If you have 'super low' rates, that implies to me that you may have mortgages that were extended to you as primary residences. I guess that's a question, since I'm not aware of super low rates on investment property. So, anyway, I can tell you this, flipping the deeds from individual name(s) to an LLC will begin two balls rolling that can really take you down. One is if any clause exists in your mortgage that identifies the property as excluded from use as a rental. Most do if presented as a primary residence, to which you signed an affidavit at least twice..once on application and again at closing. If any of this is true, then the mortgage company can call the loan due the minute and second they discover the LLC ownership and it's purpose. The other problem that surfaces, and perhaps first, is when the insurance company submits to the mortgage company a request for payment of the property coverage (even if they knew all along it was being rented and the coverage was a landlord policy). The policy invoice will reflect the LLC naming, not the naming that is on the original mortgage documents. This puts them into a tail spin and they usually will throw the invoice away. After not getting an invoice that reflects what they are looking for (correct name per their records) they assume that coverage was dropped. This starts a series of nastygrams coming at you and a whole lot of phone calls back and forth that may or may not end well.

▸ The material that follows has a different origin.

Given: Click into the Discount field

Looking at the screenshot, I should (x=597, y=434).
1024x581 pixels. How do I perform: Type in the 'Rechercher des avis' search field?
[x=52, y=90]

Consider your moves carefully.  Talk with a lawyer that has successfully done what you want to accomplish and has dealt with all the gotchas.  There is another way that can work in certain situations, and again, you will need the advice and counsel of an attorney that knows this stuff from experience....a trust.  It may work as an irrevocable, it may be revocable, it may not work at all in your state.  In any event, it would still  be work to keep the mortgage company in line since names on deeds and policies will change.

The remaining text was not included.